**Exercise instructions**:
Give back the entire listing below, unaltered.

============================================================

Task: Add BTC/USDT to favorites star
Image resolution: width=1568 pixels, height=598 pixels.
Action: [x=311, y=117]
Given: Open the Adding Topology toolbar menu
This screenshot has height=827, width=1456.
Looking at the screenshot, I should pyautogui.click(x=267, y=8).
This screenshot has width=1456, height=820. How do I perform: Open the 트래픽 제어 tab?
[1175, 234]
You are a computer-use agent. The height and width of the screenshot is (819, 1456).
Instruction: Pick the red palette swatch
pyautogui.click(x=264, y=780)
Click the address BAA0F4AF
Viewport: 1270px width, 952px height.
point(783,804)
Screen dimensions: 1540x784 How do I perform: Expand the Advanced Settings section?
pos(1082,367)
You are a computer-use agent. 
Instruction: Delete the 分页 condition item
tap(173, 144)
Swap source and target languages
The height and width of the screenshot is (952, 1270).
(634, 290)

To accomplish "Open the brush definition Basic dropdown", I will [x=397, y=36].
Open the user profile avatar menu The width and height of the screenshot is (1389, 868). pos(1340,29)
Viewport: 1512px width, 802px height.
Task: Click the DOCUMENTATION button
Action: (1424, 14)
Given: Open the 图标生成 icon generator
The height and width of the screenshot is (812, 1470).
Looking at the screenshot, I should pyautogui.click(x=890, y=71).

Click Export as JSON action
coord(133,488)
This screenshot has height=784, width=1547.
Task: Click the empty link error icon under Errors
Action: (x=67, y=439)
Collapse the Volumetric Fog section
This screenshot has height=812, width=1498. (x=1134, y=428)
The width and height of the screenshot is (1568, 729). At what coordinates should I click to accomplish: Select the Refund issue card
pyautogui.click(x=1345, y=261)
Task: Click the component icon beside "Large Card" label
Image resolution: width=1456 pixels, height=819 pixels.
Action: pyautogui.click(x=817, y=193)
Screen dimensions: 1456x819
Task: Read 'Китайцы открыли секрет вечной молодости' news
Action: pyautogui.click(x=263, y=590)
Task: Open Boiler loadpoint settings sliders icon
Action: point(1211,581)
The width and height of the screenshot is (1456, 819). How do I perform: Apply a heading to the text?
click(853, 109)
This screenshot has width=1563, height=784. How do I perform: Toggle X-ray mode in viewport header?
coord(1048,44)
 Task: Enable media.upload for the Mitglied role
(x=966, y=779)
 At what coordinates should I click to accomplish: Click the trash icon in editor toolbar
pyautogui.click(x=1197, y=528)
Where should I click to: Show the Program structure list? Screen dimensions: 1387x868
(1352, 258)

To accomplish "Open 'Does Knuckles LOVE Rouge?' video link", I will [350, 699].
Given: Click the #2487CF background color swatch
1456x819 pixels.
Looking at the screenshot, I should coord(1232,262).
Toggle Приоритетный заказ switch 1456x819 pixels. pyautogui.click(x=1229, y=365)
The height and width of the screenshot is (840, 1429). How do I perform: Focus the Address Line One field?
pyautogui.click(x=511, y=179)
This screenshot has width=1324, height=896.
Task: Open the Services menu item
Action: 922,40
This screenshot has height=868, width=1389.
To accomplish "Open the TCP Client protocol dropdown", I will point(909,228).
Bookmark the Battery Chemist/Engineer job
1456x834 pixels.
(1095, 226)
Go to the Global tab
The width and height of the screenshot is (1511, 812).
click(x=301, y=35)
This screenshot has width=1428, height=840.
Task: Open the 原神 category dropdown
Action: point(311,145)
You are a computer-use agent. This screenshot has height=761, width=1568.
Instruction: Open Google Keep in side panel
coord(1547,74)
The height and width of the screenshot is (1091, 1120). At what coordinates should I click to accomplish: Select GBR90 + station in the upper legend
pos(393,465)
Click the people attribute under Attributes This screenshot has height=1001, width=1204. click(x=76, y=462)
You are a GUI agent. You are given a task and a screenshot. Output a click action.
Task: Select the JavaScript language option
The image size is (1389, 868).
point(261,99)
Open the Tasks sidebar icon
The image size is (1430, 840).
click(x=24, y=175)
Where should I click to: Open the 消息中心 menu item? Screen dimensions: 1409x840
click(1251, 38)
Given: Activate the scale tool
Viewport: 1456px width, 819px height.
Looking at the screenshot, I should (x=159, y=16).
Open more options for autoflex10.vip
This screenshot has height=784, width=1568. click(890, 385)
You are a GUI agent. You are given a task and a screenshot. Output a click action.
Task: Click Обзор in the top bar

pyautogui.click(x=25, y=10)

============================================================

**Reply to the task**:
Task: Add BTC/USDT to favorites star
Image resolution: width=1568 pixels, height=598 pixels.
Action: [x=311, y=117]
Given: Open the Adding Topology toolbar menu
This screenshot has height=827, width=1456.
Looking at the screenshot, I should pyautogui.click(x=267, y=8).
This screenshot has width=1456, height=820. How do I perform: Open the 트래픽 제어 tab?
[1175, 234]
You are a computer-use agent. The height and width of the screenshot is (819, 1456).
Instruction: Pick the red palette swatch
pyautogui.click(x=264, y=780)
Click the address BAA0F4AF
Viewport: 1270px width, 952px height.
point(783,804)
Screen dimensions: 1540x784 How do I perform: Expand the Advanced Settings section?
pos(1082,367)
You are a computer-use agent. 
Instruction: Delete the 分页 condition item
tap(173, 144)
Swap source and target languages
The height and width of the screenshot is (952, 1270).
(634, 290)

To accomplish "Open the brush definition Basic dropdown", I will [x=397, y=36].
Open the user profile avatar menu The width and height of the screenshot is (1389, 868). pos(1340,29)
Viewport: 1512px width, 802px height.
Task: Click the DOCUMENTATION button
Action: (1424, 14)
Given: Open the 图标生成 icon generator
The height and width of the screenshot is (812, 1470).
Looking at the screenshot, I should pyautogui.click(x=890, y=71).

Click Export as JSON action
coord(133,488)
This screenshot has height=784, width=1547.
Task: Click the empty link error icon under Errors
Action: (x=67, y=439)
Collapse the Volumetric Fog section
This screenshot has height=812, width=1498. (x=1134, y=428)
The width and height of the screenshot is (1568, 729). At what coordinates should I click to accomplish: Select the Refund issue card
pyautogui.click(x=1345, y=261)
Task: Click the component icon beside "Large Card" label
Image resolution: width=1456 pixels, height=819 pixels.
Action: pyautogui.click(x=817, y=193)
Screen dimensions: 1456x819
Task: Read 'Китайцы открыли секрет вечной молодости' news
Action: pyautogui.click(x=263, y=590)
Task: Open Boiler loadpoint settings sliders icon
Action: point(1211,581)
The width and height of the screenshot is (1456, 819). How do I perform: Apply a heading to the text?
click(853, 109)
This screenshot has width=1563, height=784. How do I perform: Toggle X-ray mode in viewport header?
coord(1048,44)
 Task: Enable media.upload for the Mitglied role
(x=966, y=779)
 At what coordinates should I click to accomplish: Click the trash icon in editor toolbar
pyautogui.click(x=1197, y=528)
Where should I click to: Show the Program structure list? Screen dimensions: 1387x868
(1352, 258)

To accomplish "Open 'Does Knuckles LOVE Rouge?' video link", I will [350, 699].
Given: Click the #2487CF background color swatch
1456x819 pixels.
Looking at the screenshot, I should coord(1232,262).
Toggle Приоритетный заказ switch 1456x819 pixels. pyautogui.click(x=1229, y=365)
The height and width of the screenshot is (840, 1429). How do I perform: Focus the Address Line One field?
pyautogui.click(x=511, y=179)
This screenshot has width=1324, height=896.
Task: Open the Services menu item
Action: 922,40
This screenshot has height=868, width=1389.
To accomplish "Open the TCP Client protocol dropdown", I will point(909,228).
Bookmark the Battery Chemist/Engineer job
1456x834 pixels.
(1095, 226)
Go to the Global tab
The width and height of the screenshot is (1511, 812).
click(x=301, y=35)
This screenshot has width=1428, height=840.
Task: Open the 原神 category dropdown
Action: point(311,145)
You are a computer-use agent. This screenshot has height=761, width=1568.
Instruction: Open Google Keep in side panel
coord(1547,74)
The height and width of the screenshot is (1091, 1120). At what coordinates should I click to accomplish: Select GBR90 + station in the upper legend
pos(393,465)
Click the people attribute under Attributes This screenshot has height=1001, width=1204. click(x=76, y=462)
You are a GUI agent. You are given a task and a screenshot. Output a click action.
Task: Select the JavaScript language option
The image size is (1389, 868).
point(261,99)
Open the Tasks sidebar icon
The image size is (1430, 840).
click(x=24, y=175)
Where should I click to: Open the 消息中心 menu item? Screen dimensions: 1409x840
click(1251, 38)
Given: Activate the scale tool
Viewport: 1456px width, 819px height.
Looking at the screenshot, I should (x=159, y=16).
Open more options for autoflex10.vip
This screenshot has height=784, width=1568. click(890, 385)
You are a GUI agent. You are given a task and a screenshot. Output a click action.
Task: Click Обзор in the top bar

pyautogui.click(x=25, y=10)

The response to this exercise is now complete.